### Extracted entries
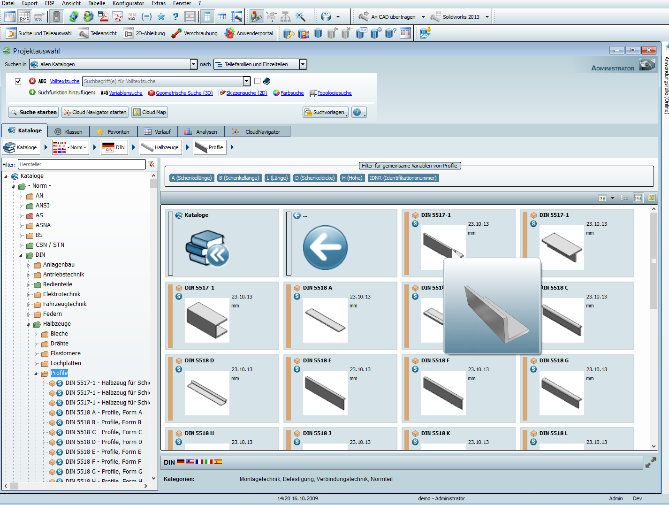Uncheck the Volltextsuche checkbox
669x505 pixels.
(18, 80)
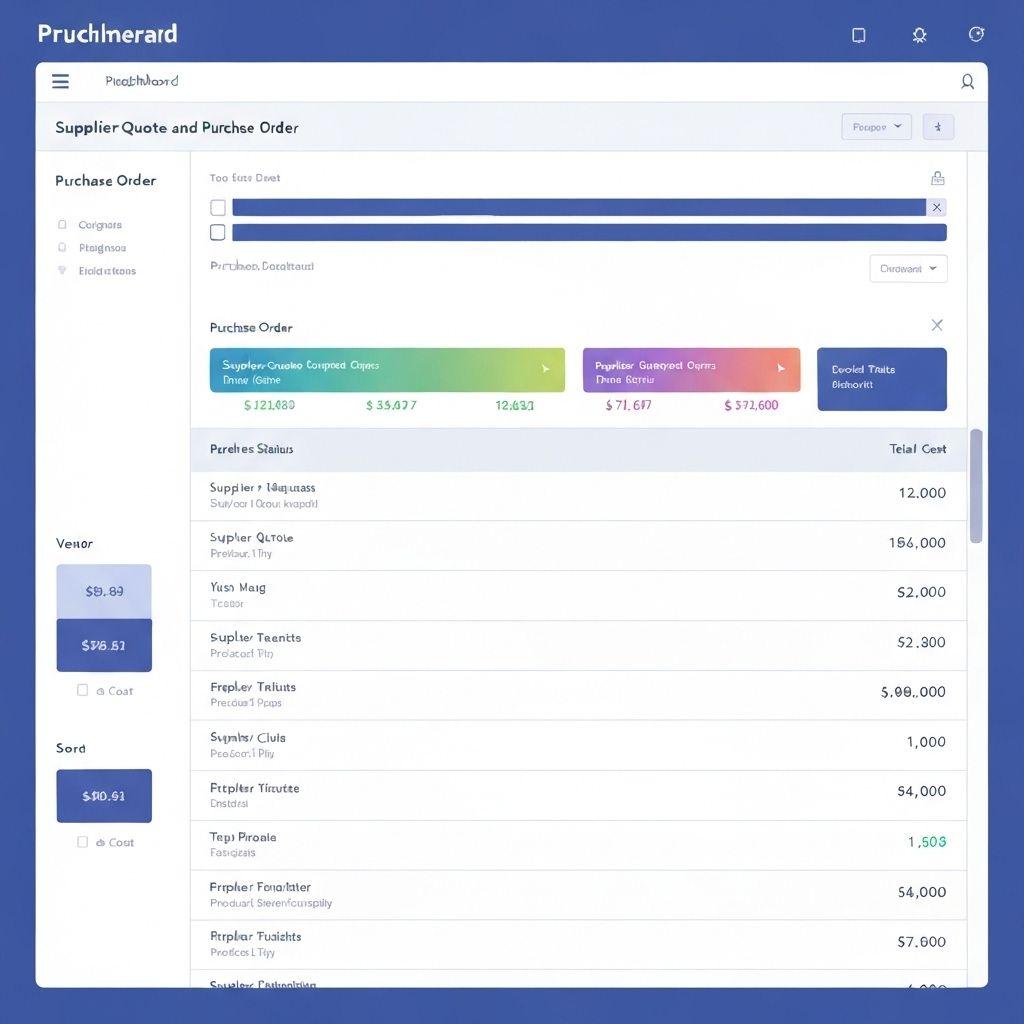Expand the Discount dropdown
This screenshot has width=1024, height=1024.
pyautogui.click(x=907, y=268)
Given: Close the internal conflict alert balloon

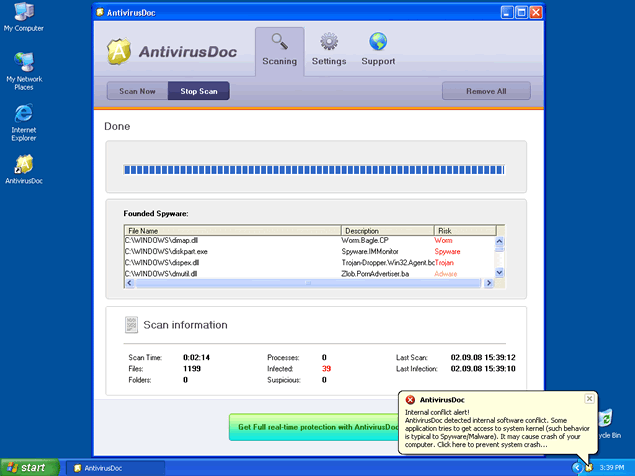Looking at the screenshot, I should tap(589, 398).
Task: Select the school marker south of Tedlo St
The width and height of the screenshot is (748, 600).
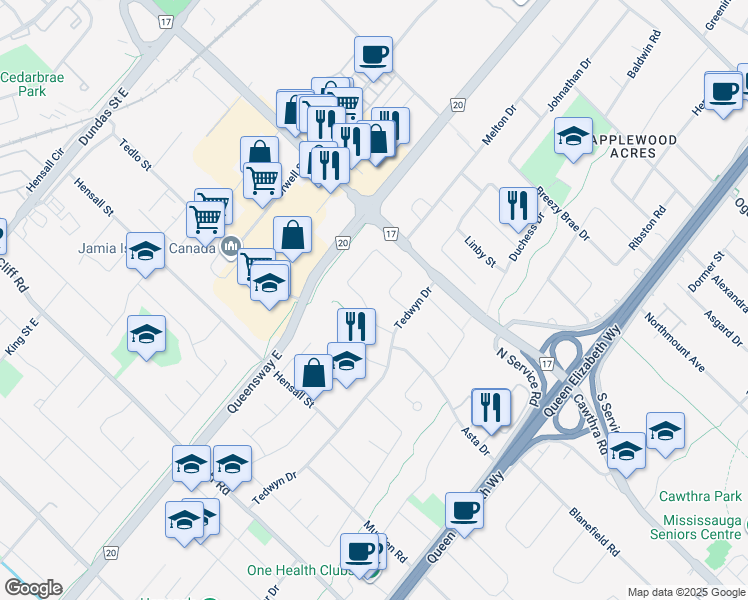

### Task brief
In the material above, retype exactly the lines that run from the one containing "Given: Close the" through the last line, and keep out the pictures.

### Solution for this problem
Given: Close the internal conflict alert balloon

Looking at the screenshot, I should tap(589, 398).
Task: Select the school marker south of Tedlo St
The width and height of the screenshot is (748, 600).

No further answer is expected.